## Task requirements:
Format everything from the line containing "Image resolution: width=396" down to the final line of the rows below as a JSON array of strings, one string per line, with blank lines omitted.
********
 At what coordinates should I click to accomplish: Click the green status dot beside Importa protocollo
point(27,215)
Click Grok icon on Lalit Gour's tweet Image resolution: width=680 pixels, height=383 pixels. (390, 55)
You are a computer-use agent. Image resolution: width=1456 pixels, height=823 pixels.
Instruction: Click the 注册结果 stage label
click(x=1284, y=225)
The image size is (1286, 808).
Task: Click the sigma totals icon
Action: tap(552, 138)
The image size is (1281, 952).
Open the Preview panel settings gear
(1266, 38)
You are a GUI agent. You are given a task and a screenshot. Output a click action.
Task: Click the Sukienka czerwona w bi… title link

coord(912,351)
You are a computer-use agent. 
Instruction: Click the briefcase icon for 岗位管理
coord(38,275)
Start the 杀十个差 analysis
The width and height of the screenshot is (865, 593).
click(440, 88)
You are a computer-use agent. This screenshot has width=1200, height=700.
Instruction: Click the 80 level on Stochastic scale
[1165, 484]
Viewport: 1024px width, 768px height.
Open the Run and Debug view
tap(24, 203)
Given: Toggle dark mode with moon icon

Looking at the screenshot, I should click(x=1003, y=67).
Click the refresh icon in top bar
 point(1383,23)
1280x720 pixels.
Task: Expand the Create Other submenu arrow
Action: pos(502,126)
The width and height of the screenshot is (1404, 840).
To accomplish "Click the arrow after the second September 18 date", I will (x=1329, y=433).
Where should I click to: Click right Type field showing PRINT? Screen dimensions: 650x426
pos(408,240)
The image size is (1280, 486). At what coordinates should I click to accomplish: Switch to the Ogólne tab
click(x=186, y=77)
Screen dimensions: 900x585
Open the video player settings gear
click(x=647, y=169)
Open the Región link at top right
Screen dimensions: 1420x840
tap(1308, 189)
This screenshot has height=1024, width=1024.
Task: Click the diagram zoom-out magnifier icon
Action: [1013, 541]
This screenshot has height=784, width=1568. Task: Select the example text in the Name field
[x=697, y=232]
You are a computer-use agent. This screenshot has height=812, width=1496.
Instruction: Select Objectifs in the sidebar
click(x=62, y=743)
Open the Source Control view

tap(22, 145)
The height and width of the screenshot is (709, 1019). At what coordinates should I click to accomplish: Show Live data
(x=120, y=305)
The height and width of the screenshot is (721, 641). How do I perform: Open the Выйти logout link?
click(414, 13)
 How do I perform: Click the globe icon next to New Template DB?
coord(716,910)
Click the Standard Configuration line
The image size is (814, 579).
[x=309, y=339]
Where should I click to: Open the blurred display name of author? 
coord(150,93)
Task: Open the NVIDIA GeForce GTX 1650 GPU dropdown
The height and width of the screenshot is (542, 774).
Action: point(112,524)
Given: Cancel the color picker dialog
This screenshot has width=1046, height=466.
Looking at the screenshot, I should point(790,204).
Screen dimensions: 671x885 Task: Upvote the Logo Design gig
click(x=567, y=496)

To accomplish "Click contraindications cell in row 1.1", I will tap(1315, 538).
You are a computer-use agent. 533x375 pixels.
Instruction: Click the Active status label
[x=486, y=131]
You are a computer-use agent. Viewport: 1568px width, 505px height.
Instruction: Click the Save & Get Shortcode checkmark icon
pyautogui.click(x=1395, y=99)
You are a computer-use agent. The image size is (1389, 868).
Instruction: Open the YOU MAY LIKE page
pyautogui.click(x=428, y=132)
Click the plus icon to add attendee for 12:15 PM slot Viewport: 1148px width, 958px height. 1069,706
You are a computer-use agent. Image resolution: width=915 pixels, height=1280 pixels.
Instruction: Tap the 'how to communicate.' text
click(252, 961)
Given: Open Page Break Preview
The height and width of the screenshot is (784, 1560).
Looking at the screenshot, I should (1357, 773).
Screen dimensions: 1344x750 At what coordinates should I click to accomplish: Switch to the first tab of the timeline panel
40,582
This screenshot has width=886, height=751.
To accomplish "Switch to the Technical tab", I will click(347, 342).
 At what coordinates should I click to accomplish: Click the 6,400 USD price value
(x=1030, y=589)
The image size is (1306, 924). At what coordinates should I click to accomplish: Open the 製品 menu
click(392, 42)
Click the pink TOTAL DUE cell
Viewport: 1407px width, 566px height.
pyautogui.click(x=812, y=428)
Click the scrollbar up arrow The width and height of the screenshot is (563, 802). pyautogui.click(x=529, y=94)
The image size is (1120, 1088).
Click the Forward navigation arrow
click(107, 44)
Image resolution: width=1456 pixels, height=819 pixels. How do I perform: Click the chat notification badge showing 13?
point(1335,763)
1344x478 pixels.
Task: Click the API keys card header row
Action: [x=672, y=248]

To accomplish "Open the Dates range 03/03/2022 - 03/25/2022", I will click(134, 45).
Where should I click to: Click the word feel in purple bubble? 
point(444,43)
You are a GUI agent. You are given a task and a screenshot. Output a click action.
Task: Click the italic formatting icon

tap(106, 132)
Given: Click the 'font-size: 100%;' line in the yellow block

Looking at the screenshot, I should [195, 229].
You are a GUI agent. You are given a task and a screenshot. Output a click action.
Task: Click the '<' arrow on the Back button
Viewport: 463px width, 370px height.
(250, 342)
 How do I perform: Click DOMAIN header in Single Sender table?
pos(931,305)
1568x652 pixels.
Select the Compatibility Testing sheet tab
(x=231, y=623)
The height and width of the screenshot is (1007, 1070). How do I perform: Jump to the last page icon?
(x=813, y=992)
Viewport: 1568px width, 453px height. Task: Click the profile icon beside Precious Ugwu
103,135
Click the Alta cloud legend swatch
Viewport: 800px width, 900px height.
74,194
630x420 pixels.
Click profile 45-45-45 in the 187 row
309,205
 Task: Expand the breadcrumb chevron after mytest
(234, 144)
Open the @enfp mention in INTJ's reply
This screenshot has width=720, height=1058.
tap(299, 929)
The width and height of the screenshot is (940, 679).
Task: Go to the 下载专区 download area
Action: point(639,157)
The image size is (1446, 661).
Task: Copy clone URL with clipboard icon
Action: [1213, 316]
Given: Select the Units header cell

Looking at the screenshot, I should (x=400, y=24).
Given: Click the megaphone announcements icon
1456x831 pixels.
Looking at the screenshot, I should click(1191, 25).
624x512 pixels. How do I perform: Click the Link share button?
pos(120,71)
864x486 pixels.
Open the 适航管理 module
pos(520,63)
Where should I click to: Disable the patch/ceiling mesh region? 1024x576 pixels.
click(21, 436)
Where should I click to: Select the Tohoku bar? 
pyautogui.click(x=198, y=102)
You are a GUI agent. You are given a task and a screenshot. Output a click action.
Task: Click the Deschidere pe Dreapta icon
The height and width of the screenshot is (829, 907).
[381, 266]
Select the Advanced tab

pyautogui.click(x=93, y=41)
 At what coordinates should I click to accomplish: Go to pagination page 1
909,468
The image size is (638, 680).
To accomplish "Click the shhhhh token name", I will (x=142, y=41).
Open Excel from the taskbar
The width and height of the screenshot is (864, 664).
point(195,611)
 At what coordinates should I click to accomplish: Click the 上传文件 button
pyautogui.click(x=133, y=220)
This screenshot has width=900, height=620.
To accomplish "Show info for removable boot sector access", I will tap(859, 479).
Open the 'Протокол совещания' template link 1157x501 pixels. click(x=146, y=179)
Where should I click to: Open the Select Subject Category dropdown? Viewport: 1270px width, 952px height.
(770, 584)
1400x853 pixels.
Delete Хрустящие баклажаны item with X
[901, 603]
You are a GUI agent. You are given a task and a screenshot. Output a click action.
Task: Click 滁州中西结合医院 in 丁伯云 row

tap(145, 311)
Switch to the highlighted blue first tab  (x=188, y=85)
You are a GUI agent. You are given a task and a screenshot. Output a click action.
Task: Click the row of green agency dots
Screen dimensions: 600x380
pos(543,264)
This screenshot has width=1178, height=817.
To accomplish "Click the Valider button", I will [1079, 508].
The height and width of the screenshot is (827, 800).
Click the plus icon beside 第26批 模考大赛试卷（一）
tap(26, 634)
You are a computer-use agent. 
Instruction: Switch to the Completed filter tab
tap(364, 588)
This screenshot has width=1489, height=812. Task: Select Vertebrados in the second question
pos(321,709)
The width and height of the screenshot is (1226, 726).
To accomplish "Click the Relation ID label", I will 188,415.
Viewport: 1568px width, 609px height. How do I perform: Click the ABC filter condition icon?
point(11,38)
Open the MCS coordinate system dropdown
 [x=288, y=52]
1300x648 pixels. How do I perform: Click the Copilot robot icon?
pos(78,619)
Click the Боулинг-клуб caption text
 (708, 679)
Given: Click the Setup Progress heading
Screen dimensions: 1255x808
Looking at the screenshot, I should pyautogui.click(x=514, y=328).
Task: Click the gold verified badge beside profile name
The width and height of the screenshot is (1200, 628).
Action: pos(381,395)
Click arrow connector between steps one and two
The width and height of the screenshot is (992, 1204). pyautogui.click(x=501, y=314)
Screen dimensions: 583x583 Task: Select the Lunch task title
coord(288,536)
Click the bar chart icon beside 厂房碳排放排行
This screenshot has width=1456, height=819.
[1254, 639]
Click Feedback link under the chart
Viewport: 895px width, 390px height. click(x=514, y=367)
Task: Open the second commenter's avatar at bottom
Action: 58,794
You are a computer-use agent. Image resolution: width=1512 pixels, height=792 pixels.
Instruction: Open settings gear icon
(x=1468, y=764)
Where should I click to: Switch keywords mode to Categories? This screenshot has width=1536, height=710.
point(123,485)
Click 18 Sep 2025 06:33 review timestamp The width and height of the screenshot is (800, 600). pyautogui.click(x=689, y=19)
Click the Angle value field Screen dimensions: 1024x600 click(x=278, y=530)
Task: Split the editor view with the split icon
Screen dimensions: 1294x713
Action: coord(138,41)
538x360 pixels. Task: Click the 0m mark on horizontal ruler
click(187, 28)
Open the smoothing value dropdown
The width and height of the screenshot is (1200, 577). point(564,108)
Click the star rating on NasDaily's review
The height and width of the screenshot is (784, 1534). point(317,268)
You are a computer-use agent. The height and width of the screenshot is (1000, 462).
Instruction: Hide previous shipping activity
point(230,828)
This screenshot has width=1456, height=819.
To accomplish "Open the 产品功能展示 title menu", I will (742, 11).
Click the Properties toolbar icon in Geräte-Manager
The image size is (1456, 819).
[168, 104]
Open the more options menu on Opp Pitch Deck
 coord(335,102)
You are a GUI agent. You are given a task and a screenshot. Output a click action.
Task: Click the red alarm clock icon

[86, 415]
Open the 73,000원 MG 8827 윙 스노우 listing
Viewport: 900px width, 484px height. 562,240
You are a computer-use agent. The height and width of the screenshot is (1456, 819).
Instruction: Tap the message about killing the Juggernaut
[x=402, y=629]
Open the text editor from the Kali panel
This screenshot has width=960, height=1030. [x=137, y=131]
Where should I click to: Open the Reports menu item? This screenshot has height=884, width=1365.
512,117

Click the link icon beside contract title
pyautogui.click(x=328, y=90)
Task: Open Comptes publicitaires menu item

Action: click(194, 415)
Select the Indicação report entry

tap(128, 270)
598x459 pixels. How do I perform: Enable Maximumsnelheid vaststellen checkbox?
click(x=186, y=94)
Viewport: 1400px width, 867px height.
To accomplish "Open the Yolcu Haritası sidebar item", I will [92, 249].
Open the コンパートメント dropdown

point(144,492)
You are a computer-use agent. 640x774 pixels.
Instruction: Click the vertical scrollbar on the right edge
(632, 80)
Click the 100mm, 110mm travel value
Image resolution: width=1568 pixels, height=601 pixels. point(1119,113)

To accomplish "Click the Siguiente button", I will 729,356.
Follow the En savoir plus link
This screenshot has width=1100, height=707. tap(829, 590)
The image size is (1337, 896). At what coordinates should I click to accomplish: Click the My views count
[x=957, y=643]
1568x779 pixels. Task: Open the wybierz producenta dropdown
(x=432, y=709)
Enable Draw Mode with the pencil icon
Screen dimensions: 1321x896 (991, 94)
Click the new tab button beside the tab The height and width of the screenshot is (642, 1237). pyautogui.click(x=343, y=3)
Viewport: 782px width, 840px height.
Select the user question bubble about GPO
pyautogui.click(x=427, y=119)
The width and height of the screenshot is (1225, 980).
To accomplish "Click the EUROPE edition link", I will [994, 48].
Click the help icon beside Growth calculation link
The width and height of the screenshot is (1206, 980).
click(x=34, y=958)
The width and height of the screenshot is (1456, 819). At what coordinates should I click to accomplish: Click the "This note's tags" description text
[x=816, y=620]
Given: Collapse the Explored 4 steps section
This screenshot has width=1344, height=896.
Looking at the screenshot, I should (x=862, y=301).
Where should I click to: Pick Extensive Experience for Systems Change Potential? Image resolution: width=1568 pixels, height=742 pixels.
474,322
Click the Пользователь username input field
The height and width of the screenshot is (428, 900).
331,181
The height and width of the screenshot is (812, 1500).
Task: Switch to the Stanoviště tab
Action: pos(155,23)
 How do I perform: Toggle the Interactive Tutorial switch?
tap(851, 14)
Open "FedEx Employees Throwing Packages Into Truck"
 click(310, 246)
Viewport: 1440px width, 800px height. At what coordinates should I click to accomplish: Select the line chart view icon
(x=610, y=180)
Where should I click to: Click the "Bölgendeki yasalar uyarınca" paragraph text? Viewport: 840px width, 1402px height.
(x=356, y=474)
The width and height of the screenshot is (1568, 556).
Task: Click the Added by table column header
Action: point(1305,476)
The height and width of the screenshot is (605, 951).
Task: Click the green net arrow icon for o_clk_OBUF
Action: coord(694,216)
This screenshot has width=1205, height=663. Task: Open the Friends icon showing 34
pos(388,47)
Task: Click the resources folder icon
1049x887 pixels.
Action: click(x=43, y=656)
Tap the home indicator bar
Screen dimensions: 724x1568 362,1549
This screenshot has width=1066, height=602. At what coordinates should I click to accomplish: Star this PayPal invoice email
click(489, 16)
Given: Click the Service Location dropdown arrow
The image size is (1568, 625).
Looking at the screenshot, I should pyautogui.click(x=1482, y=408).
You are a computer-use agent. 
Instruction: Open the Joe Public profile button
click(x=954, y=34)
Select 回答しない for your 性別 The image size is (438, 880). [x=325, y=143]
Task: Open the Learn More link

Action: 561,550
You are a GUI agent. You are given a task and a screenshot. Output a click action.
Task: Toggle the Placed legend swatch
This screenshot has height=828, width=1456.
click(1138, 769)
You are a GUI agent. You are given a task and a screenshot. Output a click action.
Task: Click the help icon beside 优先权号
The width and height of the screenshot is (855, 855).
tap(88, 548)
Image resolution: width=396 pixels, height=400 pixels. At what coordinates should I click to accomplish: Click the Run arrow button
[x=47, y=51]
********
## Result below:
[
  "Image resolution: width=396 pixels, height=400 pixels. At what coordinates should I click to accomplish: Click the Run arrow button",
  "[x=47, y=51]"
]